Согласно документу для окончательного выздоровления пациенты могут быть отправлены в санаторий, если это предусмотрено в региональных дорожных картах по лечению COVID-инфекции. Но и тут можно действовать самим: свежий воздух, прогулки где-нибудь в сосновом лесу или, если удастся, поездка к морю всегда на пользу.

В рекомендациях минздрава есть комплексы лечебной гимнастики для пациентов с разным уровнем состояния. Упражнений несколько десятков. Мы выбрали для примера несколько простых и универсальных.

Как заниматься дома

На что обратить внимание, восстанавливаясь после COVID-19, “РГ – Неделе” рассказала наш постоянный эксперт, врач-пульмонолог Пироговского центра (КДЦ Арбатский) Ольга Богуш.

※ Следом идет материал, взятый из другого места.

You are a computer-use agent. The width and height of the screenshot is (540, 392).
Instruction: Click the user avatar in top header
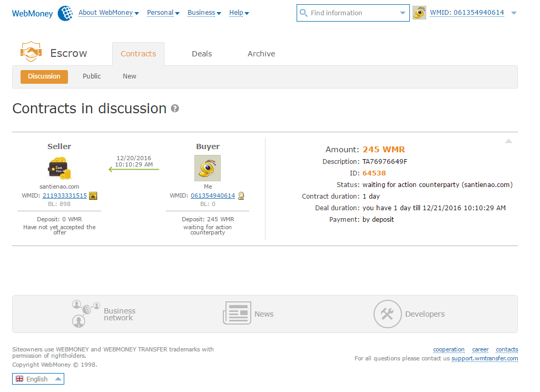pos(419,13)
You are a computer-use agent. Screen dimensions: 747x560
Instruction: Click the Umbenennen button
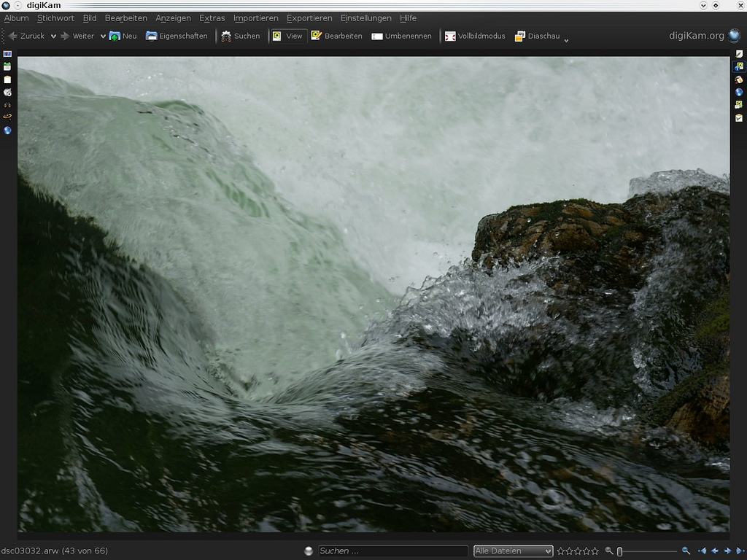pos(401,36)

Читайте также:  Восстанавливающие упражнения для плечевого сустава

– Сейчас уже ясно, что даже при легком течении заболевания многим не удается избежать осложнений. У некоторых наблюдается фиброз – поражение легких, когда нормальная ткань замещается соединительной. В легком, по сути, возникают рубцы. В результате уменьшается дыхательная поверхность легких. Если поражены небольшие участки, человек этого не замечает. Но если фиброз более выражен, возникает одышка.

Заниматься физическим восстановлением нужно обязательно. Прежде всего это дыхательная гимнастика – упражнения, направленные на восстановление дыхательной мускулатуры, укрепление мышц, которые отвечают за вдох и выдох. Важно задействовать нижние отделы легких, которые в обычной жизни для дыхания почти не используются. На это, например, направлены йоговские практики.

Многие мои пациенты, которые сейчас приходят ко мне на консультацию, занимаются по методике Бутейко – это особое “поверхностное” дыхание, при котором идет накопление углекислого газе в организме. Говорят, что им помогает. Но все же постковидным пациентам я прежде всего рекомендую “парадоксальную” гимнастику, которую много лет назад разработала Александра Стрельникова.

Эти упражнения хорошо работают при астме, других хронических заболеваниях легких. В рекомендациях минздрава, кстати, указано, что можно практиковать йоговское дыхание – и диафрагмальное, и так называемое полное. По способу выполнения эти дыхательные практики отличаются, но на состоянии легких хорошо сказываются и та и другая.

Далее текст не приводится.